The women’s basketball team continued its hot start to the year by recording its sixth straight double-digit win, with a 63-44 victory over Connecticut College this past weekend. The Jumbos moved to 8-0 for the season, with the Camels falling to 4-4.
But the win, which came against a conference opponent but will not count in the NESCAC standings, was hardly a cakewalk. After two initial baskets that tied the game at 2-2, Conn. College connected on three consecutive baskets to give them a 9-6 lead five minutes into the game.
Then the Camels proceeded to go on a 14-8 run to lead by nine points, 23-14, their biggest lead of the game. With 4:41 left in the half, Tufts coach Carla Berube called for a timeout. Afterwards, junior guard Hannah Foley scored a three-point shot, igniting a Jumbos offense that cut the deficit to six at half time.
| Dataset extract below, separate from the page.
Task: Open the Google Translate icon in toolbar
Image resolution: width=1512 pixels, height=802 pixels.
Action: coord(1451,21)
This would be the first time in eight games that the Jumbos trailed at the half, and their worst first half shooting percentage of the whole season. They shot just 26.7 percent from the field in the first half compared to the Camels, who shot 47.6 percent. The Camels had also outrebounded the Jumbos 19-16, although the Jumbos’ eight offensive rebounds kept the score close going into halftime.
“We didn’t shoot the ball very well in the Fitchburg State game [on Dec. 5], and it carried over into the first half of this game,” Berube said.
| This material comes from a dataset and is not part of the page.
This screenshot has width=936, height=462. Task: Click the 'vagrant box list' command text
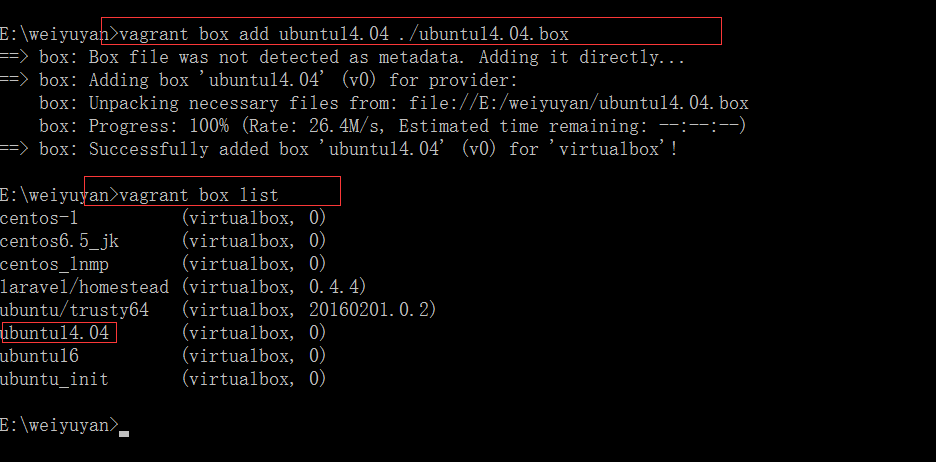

But the second half was a completely different story. The Jumbos came into the final 20 minutes hot, going on a 9-2 run and taking the lead with 14:33 left on the clock, their first lead since 10:21 in the first half. Tufts outscored Conn. College 44-19 in the second half, a return led by senior tri-captain Liz Moynihan’s 11 points, junior guard Kelsey Morehead’s nine points and Foley’s six points.
Tufts also shot 52 percent from the field, and were 6-of-10 from beyond the arc in the game’s second stanza. Morehead, who played all 40 minutes of the game, was 3-of-4 from beyond the three-point line, and Moynihan was a perfect 3-of-3 from three-point range.
But Berube attributed much of the comeback to what happened on the other end of the floor.
“We played much tighter defense in the second half. We made it much harder for them in their scoring opportunities,” she said.
“When our shots aren’t falling, that’s one thing, but we can always control our defense, so when [our opponents] get into streaks of scoring we just need to pick it up on our defensive end,” Foley added.
The Jumbos’ resilience was best displayed by a single possession that came with approximately 12 minutes left in the game. Tufts grabbed five consecutive offensive rebounds, and then converted a three-point attempt, exciting the crowd.
Tufts also held Conn. College to just 9-of-27 shooting from the field in the second half en route to its 19-point victory.
“This is our last game before a big break and we wanted to go on the break on a good note knowing that we played a great game of Jumbo basketball,” Foley said.
This was also the first game for the Jumbos against a NESCAC opponent, and although it was not a conference game, it was especially significant for the team.
“[Conn. College] is a very good team. It wasn’t like we were just playing terrible basketball [in the first half]. They’re good and they’re going to do some damage in the NESCAC for sure,” Berube said.
The Jumbos resume their season at Hartwick College on Dec. 30, and the team remains confident that its unbeaten run can continue.
“I love the team. There’s so much talent, but there’s so much more,” Moynihan said. “[Every player] really cares, and you can tell the drive … is what is really going to take us far. We’re a talented team, but we’re also a team that really cares.”